Your assignment -
What you produce should be every line from the data that includes "computer".

Recorded information -
▼▼▼

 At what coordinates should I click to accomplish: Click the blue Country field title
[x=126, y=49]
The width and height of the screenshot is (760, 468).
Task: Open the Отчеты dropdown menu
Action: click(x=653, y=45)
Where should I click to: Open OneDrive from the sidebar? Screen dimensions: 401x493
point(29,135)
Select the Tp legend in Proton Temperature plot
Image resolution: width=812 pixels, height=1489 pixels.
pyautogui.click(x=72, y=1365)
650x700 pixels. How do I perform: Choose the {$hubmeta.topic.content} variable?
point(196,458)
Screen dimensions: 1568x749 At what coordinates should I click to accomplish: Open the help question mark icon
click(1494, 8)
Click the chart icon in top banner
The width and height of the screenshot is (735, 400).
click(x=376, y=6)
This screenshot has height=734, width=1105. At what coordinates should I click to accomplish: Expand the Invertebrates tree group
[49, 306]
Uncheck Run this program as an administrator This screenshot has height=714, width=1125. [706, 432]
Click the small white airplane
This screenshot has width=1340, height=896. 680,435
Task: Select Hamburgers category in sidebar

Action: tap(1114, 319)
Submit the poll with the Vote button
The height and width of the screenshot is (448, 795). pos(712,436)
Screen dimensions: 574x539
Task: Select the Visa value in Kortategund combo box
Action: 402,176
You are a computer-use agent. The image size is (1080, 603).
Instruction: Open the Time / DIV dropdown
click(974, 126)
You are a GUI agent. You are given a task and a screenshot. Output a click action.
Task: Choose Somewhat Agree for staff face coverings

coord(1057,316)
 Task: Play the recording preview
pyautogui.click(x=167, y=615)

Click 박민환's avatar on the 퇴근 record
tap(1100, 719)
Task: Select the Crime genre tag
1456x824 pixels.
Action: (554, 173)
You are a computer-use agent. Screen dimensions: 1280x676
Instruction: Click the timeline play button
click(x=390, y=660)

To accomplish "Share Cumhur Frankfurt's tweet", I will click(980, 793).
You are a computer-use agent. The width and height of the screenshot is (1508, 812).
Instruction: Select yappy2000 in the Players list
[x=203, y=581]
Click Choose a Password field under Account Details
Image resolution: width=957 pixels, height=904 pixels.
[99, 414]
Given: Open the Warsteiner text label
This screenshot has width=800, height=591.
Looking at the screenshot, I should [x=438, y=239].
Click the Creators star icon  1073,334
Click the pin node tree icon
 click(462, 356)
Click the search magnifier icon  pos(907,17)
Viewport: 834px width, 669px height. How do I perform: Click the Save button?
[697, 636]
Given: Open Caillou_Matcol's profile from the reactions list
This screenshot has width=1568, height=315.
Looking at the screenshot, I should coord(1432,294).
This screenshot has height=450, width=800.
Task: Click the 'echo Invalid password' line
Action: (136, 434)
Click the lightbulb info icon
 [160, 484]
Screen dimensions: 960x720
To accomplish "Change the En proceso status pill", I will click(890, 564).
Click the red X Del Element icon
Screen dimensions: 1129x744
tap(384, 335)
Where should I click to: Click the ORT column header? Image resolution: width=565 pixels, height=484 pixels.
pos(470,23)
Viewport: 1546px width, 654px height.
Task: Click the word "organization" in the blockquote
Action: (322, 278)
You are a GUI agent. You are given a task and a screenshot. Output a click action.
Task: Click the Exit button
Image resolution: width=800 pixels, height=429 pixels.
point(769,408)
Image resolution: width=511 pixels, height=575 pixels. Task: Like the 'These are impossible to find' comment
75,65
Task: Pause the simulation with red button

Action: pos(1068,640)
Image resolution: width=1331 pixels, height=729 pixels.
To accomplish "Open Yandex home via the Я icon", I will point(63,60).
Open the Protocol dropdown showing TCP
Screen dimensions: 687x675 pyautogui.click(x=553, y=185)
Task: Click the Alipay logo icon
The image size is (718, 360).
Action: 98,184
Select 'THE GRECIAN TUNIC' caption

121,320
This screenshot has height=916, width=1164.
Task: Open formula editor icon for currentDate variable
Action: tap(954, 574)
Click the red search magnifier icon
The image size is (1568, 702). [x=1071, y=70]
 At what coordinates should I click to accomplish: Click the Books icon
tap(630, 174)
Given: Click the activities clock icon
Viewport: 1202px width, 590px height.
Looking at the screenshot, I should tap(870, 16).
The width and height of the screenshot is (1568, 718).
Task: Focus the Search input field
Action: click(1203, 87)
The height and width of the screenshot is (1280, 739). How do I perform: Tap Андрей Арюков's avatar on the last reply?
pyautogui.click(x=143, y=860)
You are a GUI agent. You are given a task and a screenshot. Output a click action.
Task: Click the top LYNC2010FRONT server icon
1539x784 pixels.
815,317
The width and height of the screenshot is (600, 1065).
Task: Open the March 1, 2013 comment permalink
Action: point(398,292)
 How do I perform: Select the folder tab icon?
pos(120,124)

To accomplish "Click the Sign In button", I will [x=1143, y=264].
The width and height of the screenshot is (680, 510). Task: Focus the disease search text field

▲▲▲

Your solution -
You are a computer-use agent. The image size is (1080, 603).
You are a computer-use agent. Screen dimensions: 1280x676
You are a computer-use agent. The width and height of the screenshot is (1508, 812).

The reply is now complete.